Data extracted from a collection:
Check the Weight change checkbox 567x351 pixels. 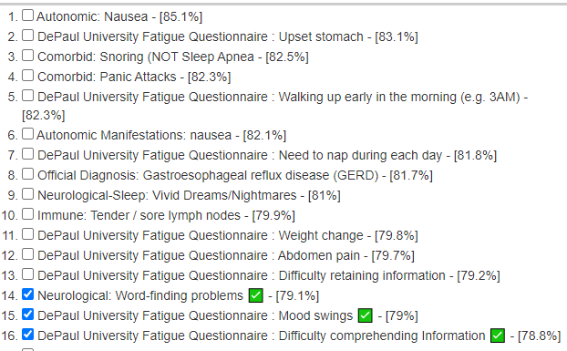point(28,234)
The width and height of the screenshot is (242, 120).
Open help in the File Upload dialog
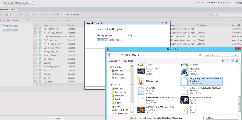point(237,61)
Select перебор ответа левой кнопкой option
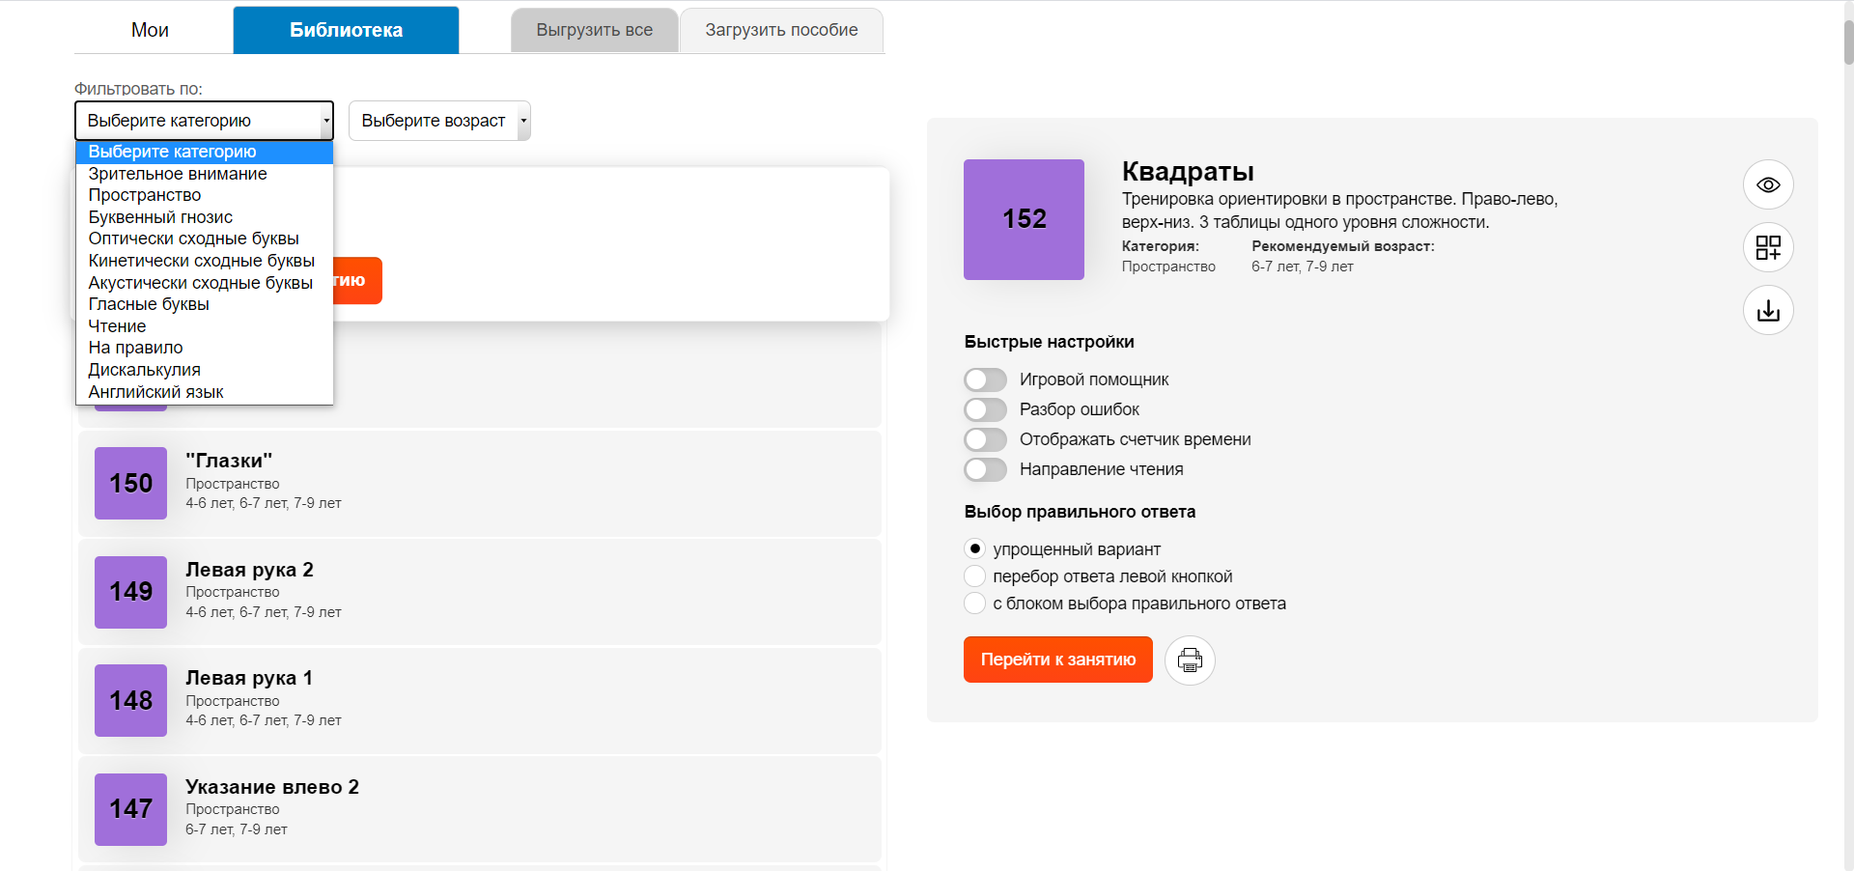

## [Exercise details]
Rewrite the rows from the line containing "The width and" through the end of the rows, replacing "dialog" with "window" and leaving everything else as it is. Omit the pictures from your answer.

## [Solution to the problem]
The width and height of the screenshot is (242, 120).
Open help in the File Upload window
point(237,61)
Select перебор ответа левой кнопкой option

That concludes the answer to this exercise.